[Records from a data source]
- - - -
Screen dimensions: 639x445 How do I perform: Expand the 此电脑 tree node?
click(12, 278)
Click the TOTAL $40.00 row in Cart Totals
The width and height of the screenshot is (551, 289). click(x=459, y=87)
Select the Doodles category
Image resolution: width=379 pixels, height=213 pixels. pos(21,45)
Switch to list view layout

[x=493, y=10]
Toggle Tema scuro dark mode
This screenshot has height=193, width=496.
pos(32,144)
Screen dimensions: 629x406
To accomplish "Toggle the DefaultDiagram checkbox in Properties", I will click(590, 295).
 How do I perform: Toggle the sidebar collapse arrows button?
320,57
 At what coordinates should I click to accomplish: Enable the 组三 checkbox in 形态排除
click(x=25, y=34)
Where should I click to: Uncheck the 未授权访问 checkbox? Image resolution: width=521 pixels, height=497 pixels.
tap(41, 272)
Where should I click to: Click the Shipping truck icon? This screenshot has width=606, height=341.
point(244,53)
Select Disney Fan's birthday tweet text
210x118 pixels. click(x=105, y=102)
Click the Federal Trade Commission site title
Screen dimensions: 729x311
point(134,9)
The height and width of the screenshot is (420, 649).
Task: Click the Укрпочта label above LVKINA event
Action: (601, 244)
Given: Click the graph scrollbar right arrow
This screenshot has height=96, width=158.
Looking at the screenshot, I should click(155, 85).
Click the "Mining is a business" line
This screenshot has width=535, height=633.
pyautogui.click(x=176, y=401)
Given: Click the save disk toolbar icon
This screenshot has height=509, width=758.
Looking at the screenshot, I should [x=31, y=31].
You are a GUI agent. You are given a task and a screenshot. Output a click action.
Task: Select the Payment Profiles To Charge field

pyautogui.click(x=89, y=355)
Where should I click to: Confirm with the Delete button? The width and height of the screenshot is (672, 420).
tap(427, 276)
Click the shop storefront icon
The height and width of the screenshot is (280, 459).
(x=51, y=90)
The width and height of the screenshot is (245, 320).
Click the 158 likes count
- - - -
- [Problem description]: Print all the entries above. Keep each one exact.

- [Response]:
Screen dimensions: 639x445 How do I perform: Expand the 此电脑 tree node?
click(12, 278)
Click the TOTAL $40.00 row in Cart Totals
The width and height of the screenshot is (551, 289). click(x=459, y=87)
Select the Doodles category
Image resolution: width=379 pixels, height=213 pixels. pos(21,45)
Switch to list view layout

[x=493, y=10]
Toggle Tema scuro dark mode
This screenshot has height=193, width=496.
pos(32,144)
Screen dimensions: 629x406
To accomplish "Toggle the DefaultDiagram checkbox in Properties", I will click(590, 295).
 How do I perform: Toggle the sidebar collapse arrows button?
320,57
 At what coordinates should I click to accomplish: Enable the 组三 checkbox in 形态排除
click(x=25, y=34)
Where should I click to: Uncheck the 未授权访问 checkbox? Image resolution: width=521 pixels, height=497 pixels.
tap(41, 272)
Where should I click to: Click the Shipping truck icon? This screenshot has width=606, height=341.
point(244,53)
Select Disney Fan's birthday tweet text
210x118 pixels. click(x=105, y=102)
Click the Federal Trade Commission site title
Screen dimensions: 729x311
point(134,9)
The height and width of the screenshot is (420, 649).
Task: Click the Укрпочта label above LVKINA event
Action: (601, 244)
Given: Click the graph scrollbar right arrow
This screenshot has height=96, width=158.
Looking at the screenshot, I should click(155, 85).
Click the "Mining is a business" line
This screenshot has width=535, height=633.
pyautogui.click(x=176, y=401)
Given: Click the save disk toolbar icon
This screenshot has height=509, width=758.
Looking at the screenshot, I should [x=31, y=31].
You are a GUI agent. You are given a task and a screenshot. Output a click action.
Task: Select the Payment Profiles To Charge field

pyautogui.click(x=89, y=355)
Where should I click to: Confirm with the Delete button? The width and height of the screenshot is (672, 420).
tap(427, 276)
Click the shop storefront icon
The height and width of the screenshot is (280, 459).
(x=51, y=90)
The width and height of the screenshot is (245, 320).
Click the 158 likes count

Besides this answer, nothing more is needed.